Transcriptomic Analysis Provides Insights into the Differential Effects of Aluminum on Peanut (Arachis hypogaea L.)

In acidic soils, high concentrations of aluminum ions (Al(3+)) in dissolved form reduce root growth and development of most crops. In addition, Al(3+) is also a beneficial element in some plant species in low concentrations. However, the regulatory mechanism of the growth and development of peanut (Arachis hypogaea L.) treated with different concentrations of Al(3+) has been rarely studied. In this study, peanut seedlings were treated with AlCl(3).18H(2)O in Hoagland nutrient solution at four different concentrations of Al(3+,) i.e., 0 (pH 6.85), 1.25 (pH 4.03), 2.5 (pH 3.85), and 5 (pH 3.69) mmol/L, which are regarded as Al0, Al1, Al2, and Al3. The results showed that low concentrations of Al treatment (Al1) promoted peanut growth, while high concentrations of Al treatments (Al2 and Al3) significantly inhibited peanut growth. Compared with the control (Al0), transcriptome analysis showed that the differentially expressed genes (DEGs) of starch and sucrose metabolic pathways were significantly enriched at low concentrations, i.e., Al1 treatment, whereas the expression of AhERD6 (sugar transporter) was significantly up-regulated, and the soluble sugar content was significantly increased. The DEGs of the plant hormone signaling transduction pathway were significantly enriched at high concentrations of Al2 and Al3 treatments, whereas the expression of AhNCED1 (9-cis-epoxycarotenoid dioxygenase) was significantly up-regulated, and the content of ABA was significantly increased. Moreover, the expression of transcription factors (TFs) in peanut was affected by different concentrations of Al.
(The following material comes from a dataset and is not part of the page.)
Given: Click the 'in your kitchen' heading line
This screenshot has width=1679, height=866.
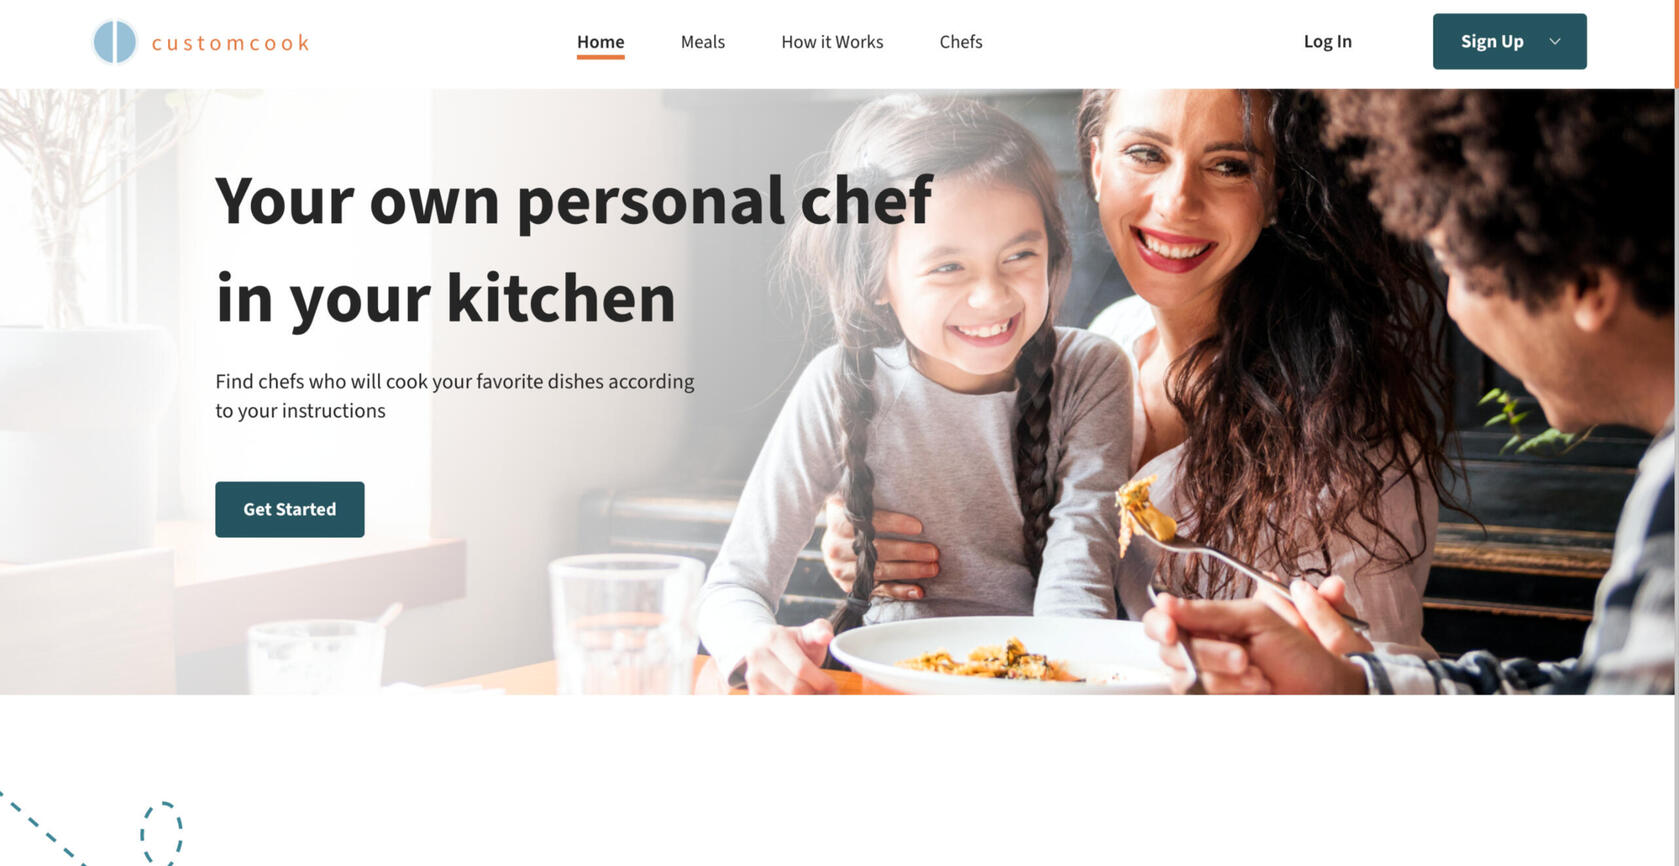Looking at the screenshot, I should tap(446, 299).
Overall, low concentrations of Al1 promoted peanut growth by increasing soluble sugar content, while high concentrations of Al2 and Al3 inhibited the growth of peanut, induced AhNCED1 gene expression, and increased endogenous ABA content. For peanut, the exposure of Al at low concentrations not only derived an adaptive mechanism to cope with Al stress, but also acted as a stimulator to promote its growth and development.